Top Spot in Research

GAMBIER, Ohio (March 27, 2012)

Research interests in mathematics and biology add up to a spot at the elite Cold Spring Harbor Laboratories summer Undergraduate Research Program this year for Nathan Huey '13.

Huey, of Cincinnati, is one of twenty-five students from a group of about 800 applicants accepted this year into the ten-week program at the private, nonprofit research and education institution in Laurel Hollow, New York. The institution, founded in 1890, is at the cutting edge of molecular biology and genetics research. Researchers at Cold Spring Harbor have won five Nobel Prizes.

Wade H. Powell, associate professor of biology, called Huey's opportunity at Cold Spring Harbor "particularly prestigious."

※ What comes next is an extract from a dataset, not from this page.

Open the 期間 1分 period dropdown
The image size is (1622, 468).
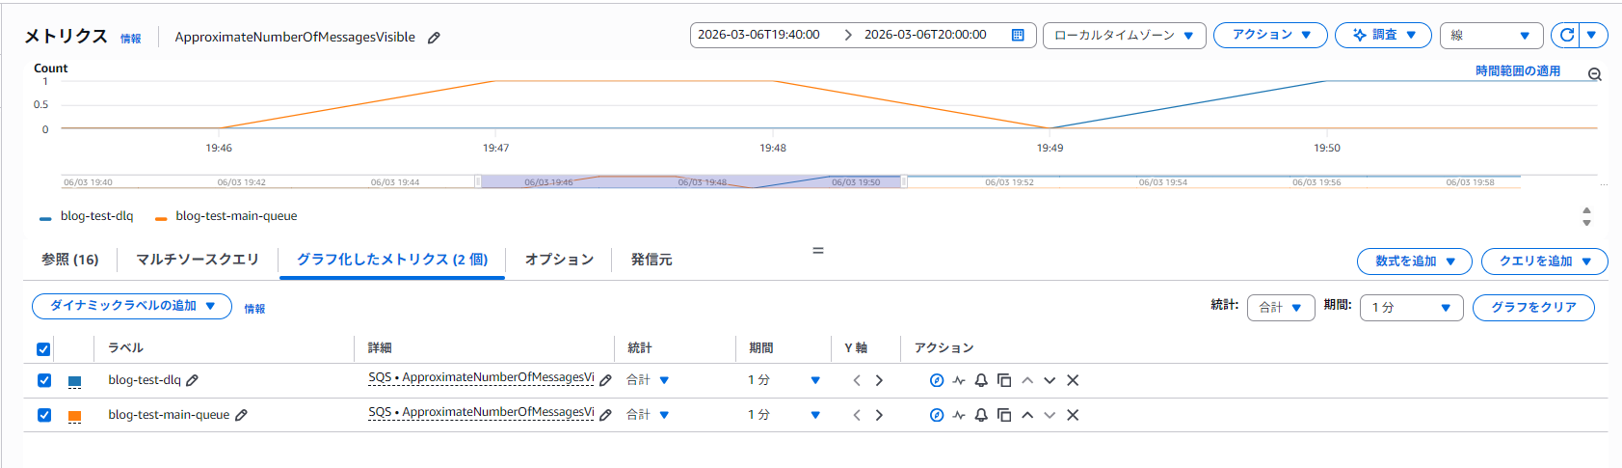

"They've made a lot of great strides at those laboratories," Huey said. "Cold Spring Harbor is all about molecular biology, and I am very much interested in that area. I just want more exposure to everything." His primary focus is on mathematical biology - the "interface of biology and mathematics" and a field of study accelerated by technology that delivers better quantitative data on biological systems.

Huey, a vocalist with the Kenyon Chamber Singers, also harbors an interest in opera.

"He has diverse interests, and he's talented enough to act on them," Powell said. "He's very talented in the area of math, and it turns out he's a good bench scientist as well. He's very highly skilled in the wet lab. And it's typically Kenyon that he wants to be an opera singer. That's how we think of a Kenyon student."

The Cold Spring Harbor program begins on June 5, after Huey takes advantage of another research opportunity. He'll take part in the Xenopus Bioinformatics Workshop at the Marine Biological Laboratory in Woods Hole, Massachusetts, on May 14-20. Huey will be one of twenty-five wet-lab researchers taking the course in computational analysis.

Huey has worked with Powell in Powell's research into the molecular mechanisms of contaminant toxicity in aquatic and marine animals, including the African clawed frog Xenopus laevis. The Xenopus research involves "RNA-seq," a cutting-edge technique for simultaneously measuring the expression of every gene in an organism.